→ **WHAT TO DO**
Please rewrite the material below, changing "dropdown" to "menu" and keeping everything else the same. Omit the pictures from your version.

→ **DATA FOR THIS EXERCISE**

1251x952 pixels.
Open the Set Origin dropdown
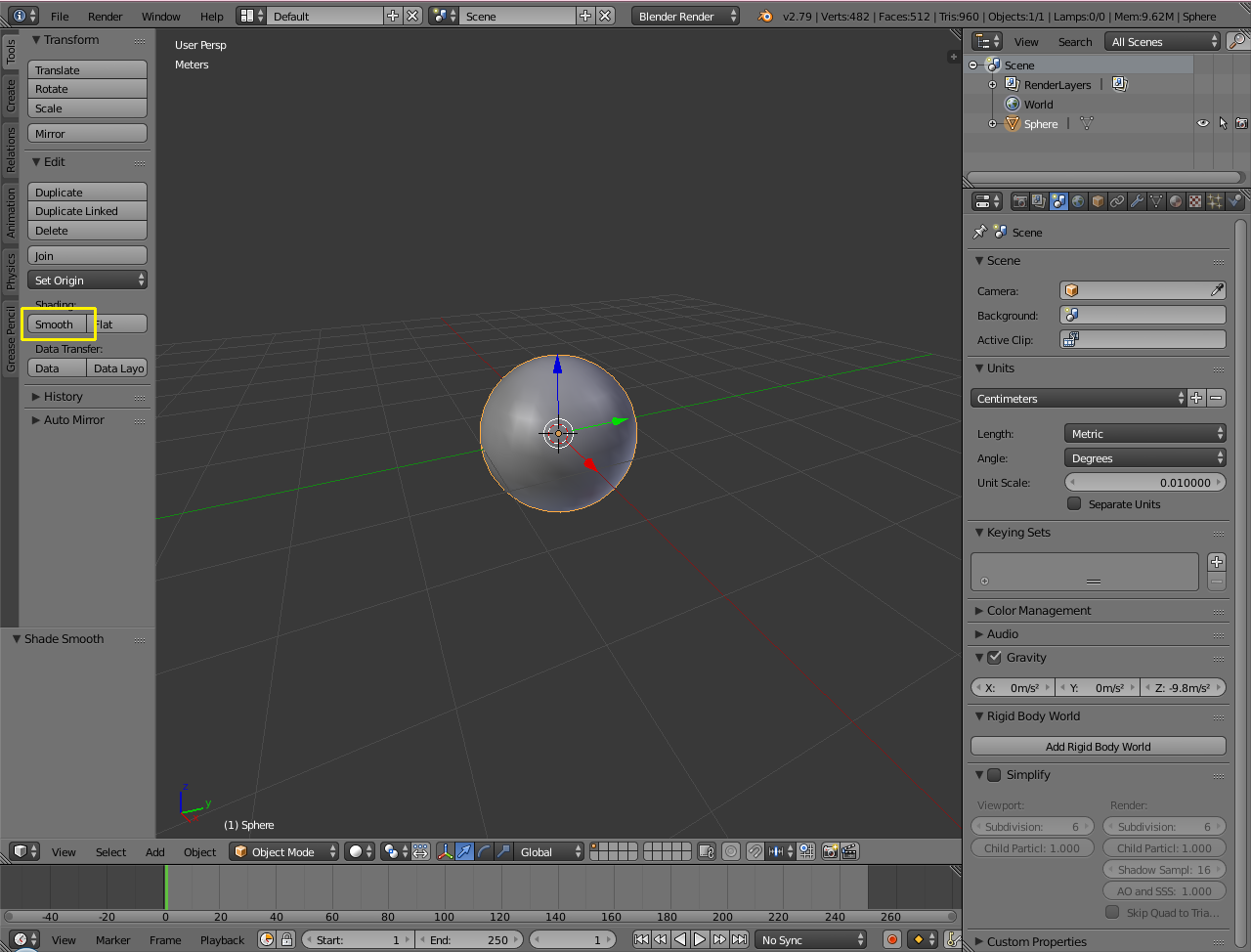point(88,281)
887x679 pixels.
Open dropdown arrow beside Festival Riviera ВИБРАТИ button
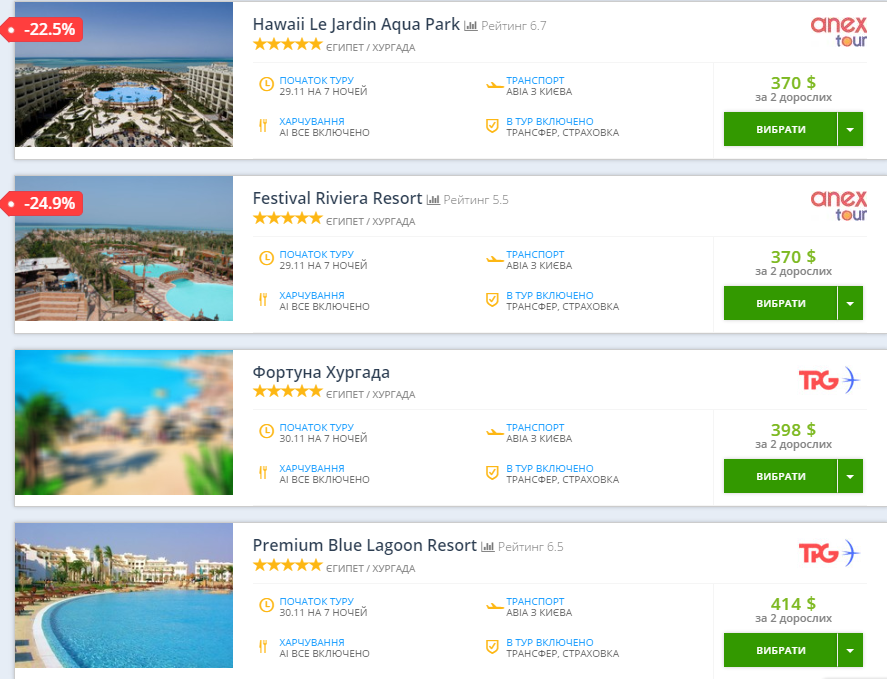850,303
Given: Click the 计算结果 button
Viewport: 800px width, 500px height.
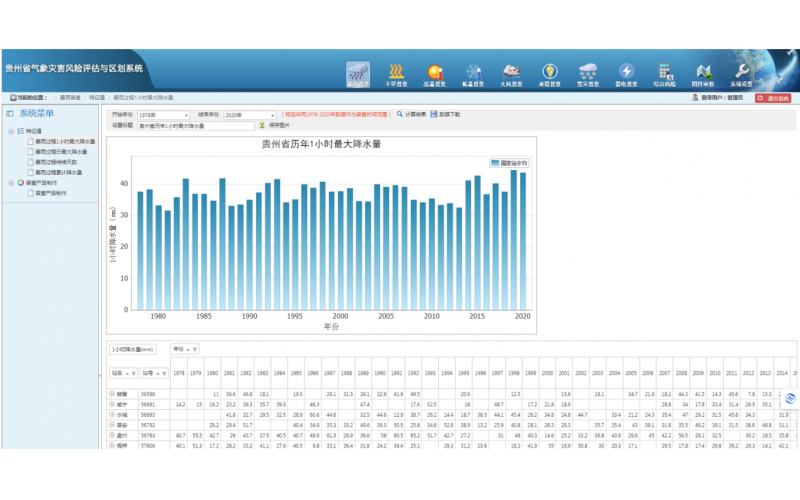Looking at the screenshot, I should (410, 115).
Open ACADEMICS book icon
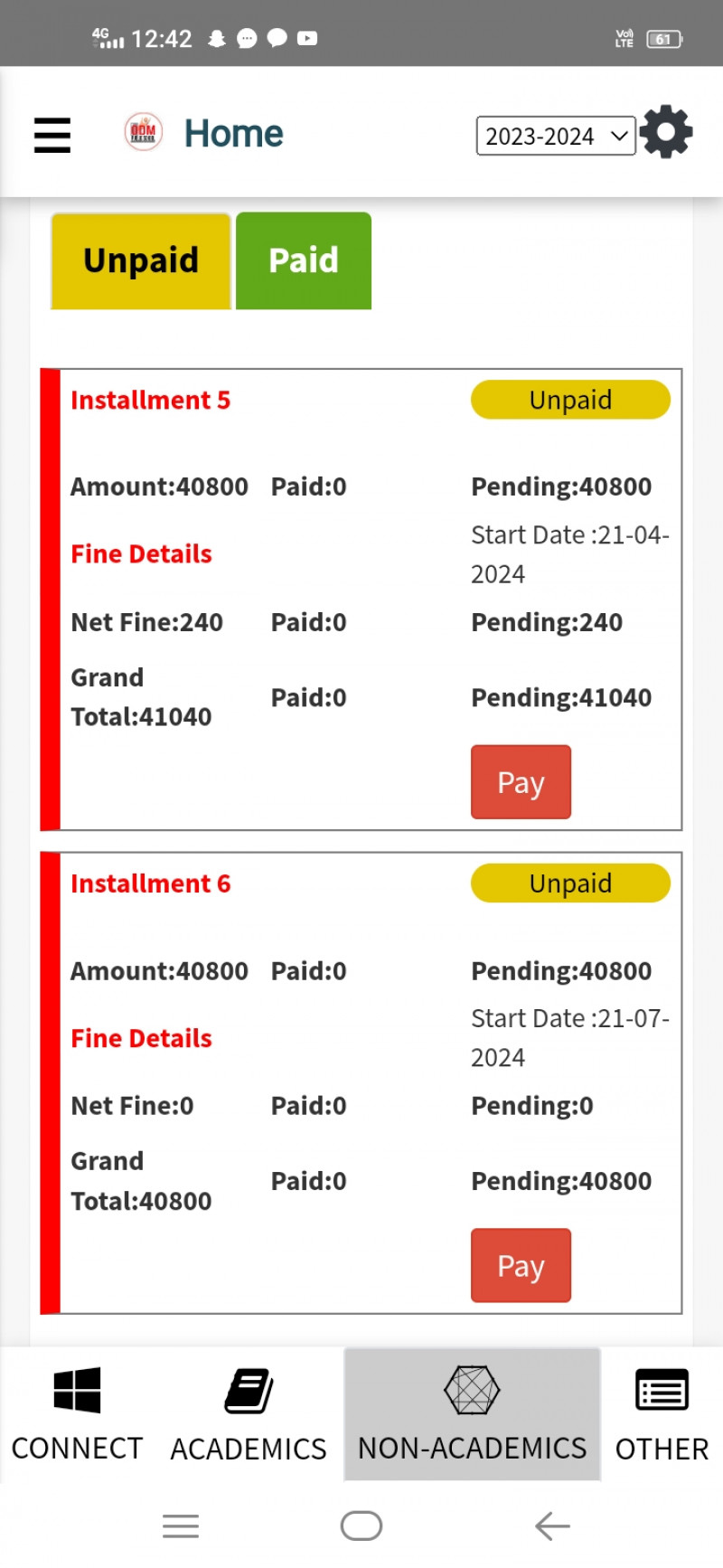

→ **EXPECTED ANSWER**
1251x952 pixels.
Open the Set Origin menu
point(88,281)
887x679 pixels.
Open menu arrow beside Festival Riviera ВИБРАТИ button
850,303
Given: Click the 计算结果 button
Viewport: 800px width, 500px height.
Looking at the screenshot, I should (410, 115).
Open ACADEMICS book icon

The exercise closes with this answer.